### Records shown
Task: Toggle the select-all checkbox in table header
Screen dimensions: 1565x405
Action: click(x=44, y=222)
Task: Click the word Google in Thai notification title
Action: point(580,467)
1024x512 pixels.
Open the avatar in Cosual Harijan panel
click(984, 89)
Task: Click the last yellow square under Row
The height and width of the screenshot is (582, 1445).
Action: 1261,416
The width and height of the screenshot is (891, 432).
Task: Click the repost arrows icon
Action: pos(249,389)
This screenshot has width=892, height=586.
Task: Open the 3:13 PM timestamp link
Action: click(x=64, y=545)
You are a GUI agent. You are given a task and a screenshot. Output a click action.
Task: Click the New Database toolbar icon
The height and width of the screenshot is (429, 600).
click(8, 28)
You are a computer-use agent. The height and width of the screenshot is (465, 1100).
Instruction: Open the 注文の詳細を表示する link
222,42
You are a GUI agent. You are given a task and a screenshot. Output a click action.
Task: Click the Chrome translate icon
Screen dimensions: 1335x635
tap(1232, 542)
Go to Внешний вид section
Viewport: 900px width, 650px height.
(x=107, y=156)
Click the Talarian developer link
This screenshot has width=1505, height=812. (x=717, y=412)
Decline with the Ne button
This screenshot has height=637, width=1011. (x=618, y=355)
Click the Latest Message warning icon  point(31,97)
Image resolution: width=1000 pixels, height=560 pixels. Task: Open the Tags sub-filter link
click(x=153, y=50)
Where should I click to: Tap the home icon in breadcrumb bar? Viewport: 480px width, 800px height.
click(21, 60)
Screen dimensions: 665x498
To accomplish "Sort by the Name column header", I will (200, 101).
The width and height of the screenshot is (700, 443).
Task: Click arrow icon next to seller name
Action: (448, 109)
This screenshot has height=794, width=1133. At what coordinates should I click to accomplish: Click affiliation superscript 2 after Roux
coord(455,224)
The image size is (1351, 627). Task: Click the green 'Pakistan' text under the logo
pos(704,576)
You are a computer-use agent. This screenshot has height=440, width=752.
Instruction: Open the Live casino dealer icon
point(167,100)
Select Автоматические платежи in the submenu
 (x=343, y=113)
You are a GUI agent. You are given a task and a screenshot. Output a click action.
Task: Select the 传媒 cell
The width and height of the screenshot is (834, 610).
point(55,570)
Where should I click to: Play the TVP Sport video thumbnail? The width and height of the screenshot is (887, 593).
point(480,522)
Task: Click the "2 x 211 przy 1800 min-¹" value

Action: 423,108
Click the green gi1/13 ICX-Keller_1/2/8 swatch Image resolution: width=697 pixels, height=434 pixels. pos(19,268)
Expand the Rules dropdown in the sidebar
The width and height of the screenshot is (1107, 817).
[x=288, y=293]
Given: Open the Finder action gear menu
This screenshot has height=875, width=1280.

### Your assignment
Please give back all of the data exactly as it appears.

### Exercise answer
Task: Toggle the select-all checkbox in table header
Screen dimensions: 1565x405
Action: click(x=44, y=222)
Task: Click the word Google in Thai notification title
Action: point(580,467)
1024x512 pixels.
Open the avatar in Cosual Harijan panel
click(984, 89)
Task: Click the last yellow square under Row
The height and width of the screenshot is (582, 1445).
Action: 1261,416
The width and height of the screenshot is (891, 432).
Task: Click the repost arrows icon
Action: pos(249,389)
This screenshot has width=892, height=586.
Task: Open the 3:13 PM timestamp link
Action: click(x=64, y=545)
You are a GUI agent. You are given a task and a screenshot. Output a click action.
Task: Click the New Database toolbar icon
The height and width of the screenshot is (429, 600).
click(8, 28)
You are a computer-use agent. The height and width of the screenshot is (465, 1100).
Instruction: Open the 注文の詳細を表示する link
222,42
You are a GUI agent. You are given a task and a screenshot. Output a click action.
Task: Click the Chrome translate icon
Screen dimensions: 1335x635
tap(1232, 542)
Go to Внешний вид section
Viewport: 900px width, 650px height.
(x=107, y=156)
Click the Talarian developer link
This screenshot has width=1505, height=812. (x=717, y=412)
Decline with the Ne button
This screenshot has height=637, width=1011. (x=618, y=355)
Click the Latest Message warning icon  point(31,97)
Image resolution: width=1000 pixels, height=560 pixels. Task: Open the Tags sub-filter link
click(x=153, y=50)
Where should I click to: Tap the home icon in breadcrumb bar? Viewport: 480px width, 800px height.
click(21, 60)
Screen dimensions: 665x498
To accomplish "Sort by the Name column header", I will (200, 101).
The width and height of the screenshot is (700, 443).
Task: Click arrow icon next to seller name
Action: (448, 109)
This screenshot has height=794, width=1133. At what coordinates should I click to accomplish: Click affiliation superscript 2 after Roux
coord(455,224)
The image size is (1351, 627). Task: Click the green 'Pakistan' text under the logo
pos(704,576)
You are a computer-use agent. This screenshot has height=440, width=752.
Instruction: Open the Live casino dealer icon
point(167,100)
Select Автоматические платежи in the submenu
 (x=343, y=113)
You are a GUI agent. You are given a task and a screenshot. Output a click action.
Task: Select the 传媒 cell
The width and height of the screenshot is (834, 610).
point(55,570)
Where should I click to: Play the TVP Sport video thumbnail? The width and height of the screenshot is (887, 593).
point(480,522)
Task: Click the "2 x 211 przy 1800 min-¹" value

Action: 423,108
Click the green gi1/13 ICX-Keller_1/2/8 swatch Image resolution: width=697 pixels, height=434 pixels. pos(19,268)
Expand the Rules dropdown in the sidebar
The width and height of the screenshot is (1107, 817).
[x=288, y=293]
Given: Open the Finder action gear menu
This screenshot has height=875, width=1280.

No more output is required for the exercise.